L’open source#

Pratiquement tout le logiciel moderne repose sur de l’open source. Le noyau Linux fait tourner la grande majorité des serveurs web, des téléphones Android et des superordinateurs. Python, JavaScript, React, PostgreSQL, Docker, Kubernetes : les outils que nous avons utilisés tout au long de ce cours sont tous des projets open source. Quand un développeur crée une application aujourd’hui, il écrit peut-être 5 à 10 % du code total ; le reste provient de bibliothèques et de frameworks développés et maintenus par des communautés ouvertes. Cette réalité est tellement omniprésente qu’on peut facilement oublier qu’elle n’a rien de naturel. Elle est le résultat d’un mouvement qui a émergé dans les années 1980, porté par des convictions idéologiques fortes, et qui a profondément transformé non seulement la manière dont on produit du logiciel, mais aussi son économie.

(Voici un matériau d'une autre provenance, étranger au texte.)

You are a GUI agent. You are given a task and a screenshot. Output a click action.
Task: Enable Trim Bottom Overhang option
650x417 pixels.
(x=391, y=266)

Les origines du logiciel libre#

Pour comprendre comment on en est arrivé là, il faut remonter au début des années 1980, au laboratoire d’intelligence artificielle du MIT. À cette époque, le partage du code source entre chercheurs et programmeurs était la norme. Quand on recevait un logiciel, on recevait son code, et on pouvait le modifier, l’améliorer, le redistribuer. Richard Stallman, programmeur au MIT et créateur d’Emacs (un éditeur de texte extensible, toujours utilisé aujourd’hui, dont la particularité est d’être programmable par ses utilisateurs via un dialecte de Lisp), raconte souvent l’anecdote qui a cristallisé sa prise de conscience : le laboratoire avait reçu une nouvelle imprimante Xerox qui avait la fâcheuse habitude de coincer le papier. Avec l’ancienne imprimante, Stallman avait modifié le logiciel pour qu’il envoie un message aux utilisateurs quand un bourrage survenait. Mais le logiciel de la nouvelle imprimante était livré uniquement sous forme binaire, sans code source. Impossible de le modifier. Quand Stallman a demandé le code source à un chercheur de Carnegie Mellon qui avait signé un accord de non-divulgation avec Xerox, celui-ci a refusé. Pour Stallman, cet épisode illustrait un changement profond en cours dans l’industrie : le logiciel, jusque-là partagé librement, devenait un produit propriétaire verrouillé.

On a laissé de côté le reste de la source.